Bennu is a Heron – Hate/Love
Emotions are high and volatile on the wildly riotous debut album from Guangzhou based Bennu is a Heron. Taking the framework of emo and injecting in with the fierce precision of hardcore music, power violence and screamo, the band which features a many of the Guangzhou underground scene including members of such bands like Die!Chiwawa!Die!, Shameless, and King Lychee, is a fury of entangled emotions that break through like a compound fracture jetting out of your forearm. Shifting between hope, despair, love, and hate, it’s messy, it’s brash, and hits a raw nerve.
Zuho – sharp, sharp
A meditation on the power of music and how it comes to ‘soundtrack’ our lives, Zuho, the Shanghai based producer/musician finds sublimity in those moments, big and small, and gives it a musical score. Using and manipulating everything from a saxophone to a melodica, too even his voice, Zuho takes listeners on a fanciful and transcendent journey – experimental in nature but lush in its stylish flourishes – touching upon jazz, ambient electronica, and classical music, recalling everything from the soundtrack work of Jon Brion and Terence Blanchard to the innocent beauty of Mr. Roger’s Neighborhood and even the textural ingenuity of artists like Youth Lagoon. Mesmerizing stuff.
Dummy Toys – Not a Puppet
No fuss, no gimmicks, no pretentious – Qingdao’s Dummy Toys come out swinging on their charged debut Not A Puppet.
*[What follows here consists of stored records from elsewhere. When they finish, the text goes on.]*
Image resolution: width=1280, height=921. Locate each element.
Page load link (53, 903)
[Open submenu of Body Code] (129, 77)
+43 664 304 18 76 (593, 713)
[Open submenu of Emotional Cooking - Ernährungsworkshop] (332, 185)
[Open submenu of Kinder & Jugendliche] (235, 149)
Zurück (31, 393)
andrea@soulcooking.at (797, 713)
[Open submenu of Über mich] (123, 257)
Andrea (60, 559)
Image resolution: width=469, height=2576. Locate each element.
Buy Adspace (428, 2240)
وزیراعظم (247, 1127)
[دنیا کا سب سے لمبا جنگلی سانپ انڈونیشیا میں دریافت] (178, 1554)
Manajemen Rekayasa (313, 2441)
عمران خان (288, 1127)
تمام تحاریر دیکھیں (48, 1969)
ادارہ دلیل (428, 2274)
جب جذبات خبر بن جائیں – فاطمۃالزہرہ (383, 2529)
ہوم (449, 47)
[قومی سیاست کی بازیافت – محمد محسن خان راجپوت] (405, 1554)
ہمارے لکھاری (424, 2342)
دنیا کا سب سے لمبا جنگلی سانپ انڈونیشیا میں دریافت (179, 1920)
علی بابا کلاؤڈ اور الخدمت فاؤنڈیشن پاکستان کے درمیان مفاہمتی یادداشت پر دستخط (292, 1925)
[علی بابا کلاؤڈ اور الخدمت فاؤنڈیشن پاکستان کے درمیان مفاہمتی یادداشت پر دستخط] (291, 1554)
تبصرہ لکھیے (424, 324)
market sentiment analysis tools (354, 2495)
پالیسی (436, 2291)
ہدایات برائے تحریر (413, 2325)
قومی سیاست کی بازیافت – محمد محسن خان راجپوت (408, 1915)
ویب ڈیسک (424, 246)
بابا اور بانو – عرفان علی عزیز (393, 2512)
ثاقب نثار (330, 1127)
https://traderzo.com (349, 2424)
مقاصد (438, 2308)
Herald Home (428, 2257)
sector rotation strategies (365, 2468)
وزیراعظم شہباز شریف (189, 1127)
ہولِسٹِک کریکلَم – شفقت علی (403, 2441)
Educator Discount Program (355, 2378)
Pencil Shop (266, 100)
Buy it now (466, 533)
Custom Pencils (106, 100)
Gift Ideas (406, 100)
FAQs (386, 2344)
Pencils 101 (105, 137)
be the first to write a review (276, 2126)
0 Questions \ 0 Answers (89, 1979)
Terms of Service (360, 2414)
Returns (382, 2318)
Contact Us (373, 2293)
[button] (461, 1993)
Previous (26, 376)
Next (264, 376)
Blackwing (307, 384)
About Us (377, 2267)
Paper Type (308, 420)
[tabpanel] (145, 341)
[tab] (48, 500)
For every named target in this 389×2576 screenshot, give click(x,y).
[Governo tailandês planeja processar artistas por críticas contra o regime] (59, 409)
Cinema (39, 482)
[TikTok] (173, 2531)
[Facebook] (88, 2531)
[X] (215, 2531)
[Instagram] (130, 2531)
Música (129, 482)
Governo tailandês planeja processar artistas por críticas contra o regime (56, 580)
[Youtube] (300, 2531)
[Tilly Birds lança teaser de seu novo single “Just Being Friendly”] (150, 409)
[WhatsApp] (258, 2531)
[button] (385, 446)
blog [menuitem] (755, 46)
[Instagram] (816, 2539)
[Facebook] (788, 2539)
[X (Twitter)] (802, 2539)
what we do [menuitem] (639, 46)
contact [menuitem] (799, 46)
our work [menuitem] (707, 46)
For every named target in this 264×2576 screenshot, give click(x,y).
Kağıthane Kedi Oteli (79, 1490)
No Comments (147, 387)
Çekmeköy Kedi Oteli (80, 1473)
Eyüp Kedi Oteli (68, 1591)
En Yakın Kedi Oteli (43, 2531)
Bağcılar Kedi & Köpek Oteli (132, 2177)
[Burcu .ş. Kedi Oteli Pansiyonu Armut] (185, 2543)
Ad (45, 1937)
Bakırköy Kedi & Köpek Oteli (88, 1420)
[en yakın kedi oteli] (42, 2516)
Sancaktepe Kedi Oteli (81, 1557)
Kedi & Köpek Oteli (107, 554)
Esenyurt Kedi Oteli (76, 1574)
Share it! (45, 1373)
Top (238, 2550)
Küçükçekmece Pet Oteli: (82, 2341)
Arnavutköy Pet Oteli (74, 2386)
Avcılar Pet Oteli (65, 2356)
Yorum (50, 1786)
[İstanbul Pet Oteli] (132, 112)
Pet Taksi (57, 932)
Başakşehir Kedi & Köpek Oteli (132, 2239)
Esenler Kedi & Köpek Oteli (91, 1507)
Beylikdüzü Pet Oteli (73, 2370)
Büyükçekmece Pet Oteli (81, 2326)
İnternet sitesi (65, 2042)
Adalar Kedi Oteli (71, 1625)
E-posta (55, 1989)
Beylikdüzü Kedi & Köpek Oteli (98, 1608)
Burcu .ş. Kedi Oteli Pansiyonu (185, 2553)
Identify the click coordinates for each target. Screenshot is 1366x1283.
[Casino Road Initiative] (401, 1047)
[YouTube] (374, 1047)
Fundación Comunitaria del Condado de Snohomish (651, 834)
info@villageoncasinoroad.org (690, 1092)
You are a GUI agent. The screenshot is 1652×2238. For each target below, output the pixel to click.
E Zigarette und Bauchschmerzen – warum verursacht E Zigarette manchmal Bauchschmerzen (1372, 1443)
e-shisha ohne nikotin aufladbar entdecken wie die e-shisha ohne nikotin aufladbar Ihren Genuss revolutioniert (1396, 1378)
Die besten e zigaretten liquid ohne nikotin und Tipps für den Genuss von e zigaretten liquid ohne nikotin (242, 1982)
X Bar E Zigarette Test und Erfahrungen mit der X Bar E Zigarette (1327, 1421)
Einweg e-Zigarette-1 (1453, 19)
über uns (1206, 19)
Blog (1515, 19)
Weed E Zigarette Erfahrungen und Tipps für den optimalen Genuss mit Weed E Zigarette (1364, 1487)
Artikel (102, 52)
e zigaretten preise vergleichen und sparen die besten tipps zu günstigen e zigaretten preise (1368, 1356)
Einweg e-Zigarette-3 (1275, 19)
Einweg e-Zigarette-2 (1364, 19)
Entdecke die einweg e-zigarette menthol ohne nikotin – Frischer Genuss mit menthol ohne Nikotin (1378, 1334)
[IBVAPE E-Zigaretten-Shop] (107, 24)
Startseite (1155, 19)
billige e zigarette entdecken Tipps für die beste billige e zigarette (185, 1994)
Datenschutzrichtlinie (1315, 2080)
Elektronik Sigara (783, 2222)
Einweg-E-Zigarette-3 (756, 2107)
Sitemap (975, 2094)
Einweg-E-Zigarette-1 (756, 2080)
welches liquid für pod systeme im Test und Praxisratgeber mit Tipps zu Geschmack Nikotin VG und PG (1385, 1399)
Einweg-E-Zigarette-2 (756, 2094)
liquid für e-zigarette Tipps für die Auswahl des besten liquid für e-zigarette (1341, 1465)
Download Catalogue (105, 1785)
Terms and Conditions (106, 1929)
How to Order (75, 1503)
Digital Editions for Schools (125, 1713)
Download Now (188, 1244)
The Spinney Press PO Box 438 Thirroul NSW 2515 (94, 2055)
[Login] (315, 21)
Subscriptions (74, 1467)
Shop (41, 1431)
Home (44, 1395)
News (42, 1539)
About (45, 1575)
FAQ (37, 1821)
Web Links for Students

The all-girl power punk band take down all who stand in their way – double standards, domestic drudgery, harassment, our diseased society and all the ‘blessed and desperate things’ in between. It’s this emotional, impassioned through-line that elevates the heightened old school street punk bombast of the band’s sound and their search for salvation whilst musically having a killer good time. Punk music with teeth and a gleam in its eye, Dummy Toys is punk done right.
Brizzli – Forecast
Italian born and Shanghai based multi-instrumentalist and producer Alessandro Pavanello finds tranquility within the intersection of dance music and ambience on Forecast, out on Ran Music,, creating an album full of lush, dense arrangements whose house vibes run deep. Using drum machines, guitars, and synthesizers to both richly detail his atmospheric soundscapes and to keep the momentum flowing, there’s an organic edge to the grooves on hand, both in the live instrumentation and the cosmic and earth-bound textures that emanate from each track. It’s hypnotic and almost blunt in its seduction, the kind of club music that’s tailor made for a festival deep within the forest or jungle.